Australian newspaper The Age explains that local insurers have used rising catastrophe reinsurance rates as one of the reasons behind passing on price rises to their customers in recent years. That reason may not be relevant in future, as a well-capitalised reinsurance sector finds that alternative capital flattens the rate cycle.

New capital from institutional investor sources, such as pension funds, has been flowing into the reinsurance space. Increasingly it is looking for new opportunities and Australia is a region with reasonable well-modelled perils making it easier for third-party capital to access the regions catastrophe risks.

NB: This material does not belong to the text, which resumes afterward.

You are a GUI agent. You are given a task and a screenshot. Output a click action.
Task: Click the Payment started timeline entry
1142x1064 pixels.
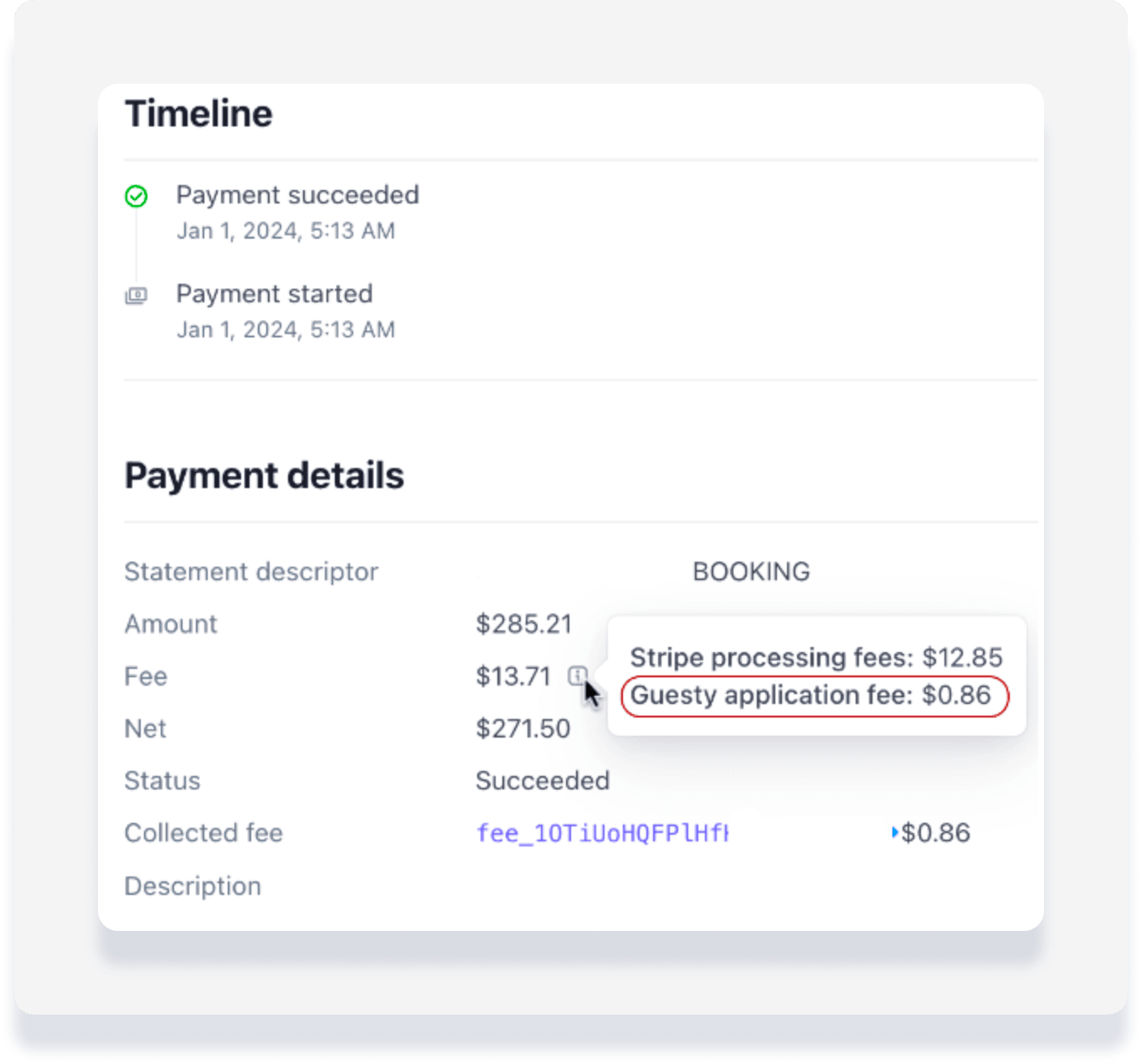coord(274,294)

The Age quotes Willis CEO Dominic Casserley as saying; “We are seeing that around the world new capital is coming into reinsurance markets. They are taking a bet that the chances of serious losses to the particular risks they’re going to take are not that bad.”

Casserley explained that the influx of alternative reinsurance capital is also changing the way premiums react to large catastrophe events. Increased competition is making it harder for traditional reinsurance firms to hike rates after disasters, which Casserley said could make premium rises after catastrophes much more short-lived.

Casserley explained; “More and more around the world, where there will be a terrible disaster, you will see a spike in rates, and then lots of people, some of them in reinsurance companies, some of them not, will start running their models and say ‘well we’ve just had it, my model says the odds of another one have gone down a bit. What is interesting is that this global capital is tending to make this jump in rates often quite short-lived.”

The potential for reinsurance rate rises to be flattened somewhat by alternative capital is one of the issues that we will have to wait, until after a large loss event, to see how much of an impact it has to the markets cycle. It’s expected that catastrophe reinsurance rates will still spike, but for shorter periods of time and perhaps less dramatically, with new capital ready to pour into the market to replenish any capacity that is lost.

This should translate to some respite for insurance consumers, who also may experience slightly less dramatic premiums increases after major catastrophe events strike their country.